PROVIDED TEXT:
------------------------

J Assist Reprod Genet. 2025 Feb 4. doi: 10.1007/s10815-025-03394-9. Online ahead of print.
ABSTRACT
PURPOSE: Reporting a rare viable delivery of a 45,X/46,XY mosaicism female with complete gonadal dysgenesis (CGD) after receiving hormone replacement therapy (HRT), oocyte donation, and overcoming multiple pregnancy complications.
METHODS: An infertile female presenting with primary amenorrhea was recruited. Comprehensive genetic evaluation including SRY and AZF gene testing, chromosome karyotyping, fluorescence in situ hybridization (FISH), CNV-seq, and whole-exome sequencing (WES) was performed. This patient was treated with HRT and oocyte donation and received appropriate treatment during pregnancy.
RESULTS: The patient showed a hypoplastic uterus and absent bilateral ovaries via ultrasound detection. She was identified to be a 45,X/46,XY mosaicism through CNV-seq analysis of peripheral blood, saliva, urine, and buccal cells. And further gonadal pathology further confirmed a diagnosis of CGD. Following successful management of multiple pregnancy complications, she delivered a healthy full-term infant.
CONCLUSIONS: This is the second case around the world and the first case in China of 45,X/46,XY mosaic female with CGD who experienced a successful pregnancy via occytes donation.And we provided a detailed examination and treatment process for a series of complications in this case, especially the management of threatened miscarriages and preterm labour.
PMID:39903408 | DOI:10.1007/s10815-025-03394-9

------------------------

INPUT DATA:
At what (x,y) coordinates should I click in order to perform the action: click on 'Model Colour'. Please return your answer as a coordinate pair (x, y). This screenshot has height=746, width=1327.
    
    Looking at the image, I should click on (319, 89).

------------------------

WORK TO COMPLETE:
1. Rewrite the abstract on the mosaic patient's pregnancy from "J Assist Reprod" up to and including "treatment during pregnancy.", putting "infertile woman" in place of "infertile female".
2. Answer these questions using the abstract on the mosaic patient's pregnancy:
(a) What symptom did the patient present with?
(b) What did ultrasound show?
(c) Which samples were analyzed by CNV-seq?

ANSWERS GIVEN:
1.
J Assist Reprod Genet. 2025 Feb 4. doi: 10.1007/s10815-025-03394-9. Online ahead of print.
ABSTRACT
PURPOSE: Reporting a rare viable delivery of a 45,X/46,XY mosaicism female with complete gonadal dysgenesis (CGD) after receiving hormone replacement therapy (HRT), oocyte donation, and overcoming multiple pregnancy complications.
METHODS: An infertile woman presenting with primary amenorrhea was recruited. Comprehensive genetic evaluation including SRY and AZF gene testing, chromosome karyotyping, fluorescence in situ hybridization (FISH), CNV-seq, and whole-exome sequencing (WES) was performed. This patient was treated with HRT and oocyte donation and received appropriate treatment during pregnancy.

2.
(a) Primary amenorrhea.
(b) A hypoplastic uterus and absent bilateral ovaries.
(c) Peripheral blood, saliva, urine, and buccal cells.